*Kutipan*
“Aku Bukan Nihon-jin !”

Entah kenapa, isu SARA mulai menghangat bahkan sempat memanas lagi di rumah kami. Sudah bukan rahasia lagi kalau anak sulungku sangat tidak suka bila disebut Nihon-jin meskipun sebenarnya dia adalah Nihon-jin.

Awalnya aku tahu kalau dia sangat marah disebut Nihon-jin adalah dari penuturan kakek-kakek yang biasa bermain bersama anak-anak di taman yang kebetulan berada dibawah apartemen tempat tinggal kami. Di taman tersebut biasa berkumpul anak-anak Jepang maupun beberapa anak Indonesia yang kebetulan teman akrab anakku.

Suatu hari, kakek tersebut bercanda bersama teman anak sulungku “Wach kamu Indonesia-jin ya?; tapi bahasa Jepangmu bagus. Kalau dia sich memang Nihon-jin jadi bahasa Jepangnya pera-pera” katanya sambil menunjuk ke arah anakku.

*Tugas Tertulis 1*
Sunting bagian entri dari baris yang memuat "Expand the submit status options arrow" sampai baris yang memuat "(x=124, y=491)", lalu tulis ulang baris-baris itu dengan "wrench" diganti menjadi "spanner" dan sisanya tetap sama.

*Data Kerja*
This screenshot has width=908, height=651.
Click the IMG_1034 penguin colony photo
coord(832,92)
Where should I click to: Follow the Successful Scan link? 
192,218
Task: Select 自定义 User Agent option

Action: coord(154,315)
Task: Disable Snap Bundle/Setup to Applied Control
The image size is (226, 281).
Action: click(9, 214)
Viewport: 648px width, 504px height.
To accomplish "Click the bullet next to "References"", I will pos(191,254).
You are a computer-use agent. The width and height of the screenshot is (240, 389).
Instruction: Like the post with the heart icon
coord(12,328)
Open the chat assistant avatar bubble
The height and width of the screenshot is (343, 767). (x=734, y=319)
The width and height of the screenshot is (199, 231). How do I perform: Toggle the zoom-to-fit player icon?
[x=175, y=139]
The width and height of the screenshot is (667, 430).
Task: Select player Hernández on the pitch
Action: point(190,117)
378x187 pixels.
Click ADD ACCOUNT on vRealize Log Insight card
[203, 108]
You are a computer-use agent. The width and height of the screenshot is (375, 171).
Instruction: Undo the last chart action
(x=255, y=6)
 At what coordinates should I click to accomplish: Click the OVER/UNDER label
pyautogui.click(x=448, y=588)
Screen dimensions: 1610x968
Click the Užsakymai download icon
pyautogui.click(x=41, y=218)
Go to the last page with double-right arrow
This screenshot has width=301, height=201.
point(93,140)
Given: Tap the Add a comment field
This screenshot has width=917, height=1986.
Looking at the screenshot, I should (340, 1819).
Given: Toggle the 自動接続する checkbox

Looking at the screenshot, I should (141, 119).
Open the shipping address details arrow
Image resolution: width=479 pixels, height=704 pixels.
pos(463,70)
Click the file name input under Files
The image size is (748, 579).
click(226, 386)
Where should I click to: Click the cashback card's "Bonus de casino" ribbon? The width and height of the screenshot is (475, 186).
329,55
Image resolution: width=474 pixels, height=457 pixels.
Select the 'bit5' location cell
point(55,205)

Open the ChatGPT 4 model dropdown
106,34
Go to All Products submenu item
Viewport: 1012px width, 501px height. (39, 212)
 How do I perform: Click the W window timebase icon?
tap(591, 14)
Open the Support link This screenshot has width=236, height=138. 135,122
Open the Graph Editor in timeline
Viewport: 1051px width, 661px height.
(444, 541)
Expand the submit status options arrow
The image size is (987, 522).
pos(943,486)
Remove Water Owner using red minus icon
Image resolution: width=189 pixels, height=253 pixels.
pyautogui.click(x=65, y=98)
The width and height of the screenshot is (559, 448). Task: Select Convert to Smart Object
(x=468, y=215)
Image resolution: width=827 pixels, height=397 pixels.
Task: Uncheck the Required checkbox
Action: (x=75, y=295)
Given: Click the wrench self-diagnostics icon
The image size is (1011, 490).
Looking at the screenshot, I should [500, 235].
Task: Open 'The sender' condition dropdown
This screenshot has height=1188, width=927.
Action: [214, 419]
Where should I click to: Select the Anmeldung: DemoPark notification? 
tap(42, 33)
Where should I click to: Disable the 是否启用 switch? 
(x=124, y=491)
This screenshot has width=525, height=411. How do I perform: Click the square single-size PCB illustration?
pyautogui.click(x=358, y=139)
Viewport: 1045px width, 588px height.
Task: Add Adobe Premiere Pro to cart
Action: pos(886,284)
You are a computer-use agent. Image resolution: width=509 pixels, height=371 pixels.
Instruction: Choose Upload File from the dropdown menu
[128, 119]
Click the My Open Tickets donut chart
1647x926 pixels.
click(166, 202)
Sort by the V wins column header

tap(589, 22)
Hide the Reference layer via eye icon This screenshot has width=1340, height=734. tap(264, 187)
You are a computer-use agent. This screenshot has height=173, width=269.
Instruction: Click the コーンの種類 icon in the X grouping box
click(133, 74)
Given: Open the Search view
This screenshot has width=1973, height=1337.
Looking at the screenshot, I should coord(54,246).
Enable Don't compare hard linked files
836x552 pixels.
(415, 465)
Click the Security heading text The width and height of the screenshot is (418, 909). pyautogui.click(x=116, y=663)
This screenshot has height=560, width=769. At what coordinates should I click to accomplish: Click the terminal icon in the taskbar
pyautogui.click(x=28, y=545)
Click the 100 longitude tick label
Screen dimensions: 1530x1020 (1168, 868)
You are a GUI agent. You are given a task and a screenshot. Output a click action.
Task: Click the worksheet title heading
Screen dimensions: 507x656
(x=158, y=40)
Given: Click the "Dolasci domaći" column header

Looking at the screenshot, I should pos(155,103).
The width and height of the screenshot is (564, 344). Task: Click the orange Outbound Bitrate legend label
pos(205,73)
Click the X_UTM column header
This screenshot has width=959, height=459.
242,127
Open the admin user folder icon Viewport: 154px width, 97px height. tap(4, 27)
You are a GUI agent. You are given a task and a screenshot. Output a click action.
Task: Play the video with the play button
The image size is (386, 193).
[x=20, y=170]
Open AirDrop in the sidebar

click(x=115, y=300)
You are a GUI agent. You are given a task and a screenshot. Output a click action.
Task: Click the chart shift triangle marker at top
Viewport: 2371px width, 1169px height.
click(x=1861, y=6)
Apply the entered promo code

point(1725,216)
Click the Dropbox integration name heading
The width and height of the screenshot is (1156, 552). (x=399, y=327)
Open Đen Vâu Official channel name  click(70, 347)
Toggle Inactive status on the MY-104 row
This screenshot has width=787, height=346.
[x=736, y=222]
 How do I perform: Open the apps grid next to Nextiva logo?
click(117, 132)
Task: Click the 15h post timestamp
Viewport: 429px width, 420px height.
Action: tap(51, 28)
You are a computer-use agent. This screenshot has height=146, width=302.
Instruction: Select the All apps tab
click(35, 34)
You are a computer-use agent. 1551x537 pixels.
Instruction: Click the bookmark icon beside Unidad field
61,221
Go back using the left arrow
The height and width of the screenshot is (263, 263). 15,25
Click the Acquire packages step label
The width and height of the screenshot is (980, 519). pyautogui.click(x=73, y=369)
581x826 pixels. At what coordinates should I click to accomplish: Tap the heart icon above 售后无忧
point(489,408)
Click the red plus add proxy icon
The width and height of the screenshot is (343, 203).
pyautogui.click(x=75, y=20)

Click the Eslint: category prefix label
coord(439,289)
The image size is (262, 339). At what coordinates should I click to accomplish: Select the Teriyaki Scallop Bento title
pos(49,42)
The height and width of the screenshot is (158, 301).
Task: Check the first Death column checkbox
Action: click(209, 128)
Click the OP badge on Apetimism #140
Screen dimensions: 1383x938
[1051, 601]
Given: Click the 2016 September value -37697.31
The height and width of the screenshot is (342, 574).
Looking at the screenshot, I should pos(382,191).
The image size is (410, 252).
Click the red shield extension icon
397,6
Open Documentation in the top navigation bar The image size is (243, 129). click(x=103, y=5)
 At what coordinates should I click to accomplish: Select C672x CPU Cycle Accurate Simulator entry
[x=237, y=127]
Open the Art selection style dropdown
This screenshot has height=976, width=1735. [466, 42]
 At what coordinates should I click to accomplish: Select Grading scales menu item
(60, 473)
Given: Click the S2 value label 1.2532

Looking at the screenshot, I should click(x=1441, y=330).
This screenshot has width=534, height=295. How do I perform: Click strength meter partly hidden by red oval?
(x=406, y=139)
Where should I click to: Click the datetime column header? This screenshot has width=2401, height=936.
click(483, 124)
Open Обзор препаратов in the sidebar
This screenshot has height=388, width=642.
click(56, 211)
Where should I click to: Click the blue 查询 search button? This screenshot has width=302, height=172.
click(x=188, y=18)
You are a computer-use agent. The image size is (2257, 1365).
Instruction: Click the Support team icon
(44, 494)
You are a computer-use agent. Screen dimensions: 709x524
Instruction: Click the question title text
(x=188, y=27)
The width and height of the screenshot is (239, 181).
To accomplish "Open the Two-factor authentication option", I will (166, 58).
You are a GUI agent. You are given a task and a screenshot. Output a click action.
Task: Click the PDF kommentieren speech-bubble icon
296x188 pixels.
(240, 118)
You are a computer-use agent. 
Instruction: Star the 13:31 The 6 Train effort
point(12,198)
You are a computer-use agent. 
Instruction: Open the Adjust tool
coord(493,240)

*Tugas Tertulis 2*
Salin ulang tanpa perubahan bagian kutipan dari "Awalnya aku tahu" sampai "ke arah anakku.".

*Hasil Tugas 1*
Expand the submit status options arrow
The image size is (987, 522).
pos(943,486)
Remove Water Owner using red minus icon
Image resolution: width=189 pixels, height=253 pixels.
pyautogui.click(x=65, y=98)
The width and height of the screenshot is (559, 448). Task: Select Convert to Smart Object
(x=468, y=215)
Image resolution: width=827 pixels, height=397 pixels.
Task: Uncheck the Required checkbox
Action: (x=75, y=295)
Given: Click the spanner self-diagnostics icon
The image size is (1011, 490).
Looking at the screenshot, I should [500, 235].
Task: Open 'The sender' condition dropdown
This screenshot has height=1188, width=927.
Action: [214, 419]
Where should I click to: Select the Anmeldung: DemoPark notification? 
tap(42, 33)
Where should I click to: Disable the 是否启用 switch? 
(x=124, y=491)

*Hasil Tugas 2*
Awalnya aku tahu kalau dia sangat marah disebut Nihon-jin adalah dari penuturan kakek-kakek yang biasa bermain bersama anak-anak di taman yang kebetulan berada dibawah apartemen tempat tinggal kami. Di taman tersebut biasa berkumpul anak-anak Jepang maupun beberapa anak Indonesia yang kebetulan teman akrab anakku.

Suatu hari, kakek tersebut bercanda bersama teman anak sulungku “Wach kamu Indonesia-jin ya?; tapi bahasa Jepangmu bagus. Kalau dia sich memang Nihon-jin jadi bahasa Jepangnya pera-pera” katanya sambil menunjuk ke arah anakku.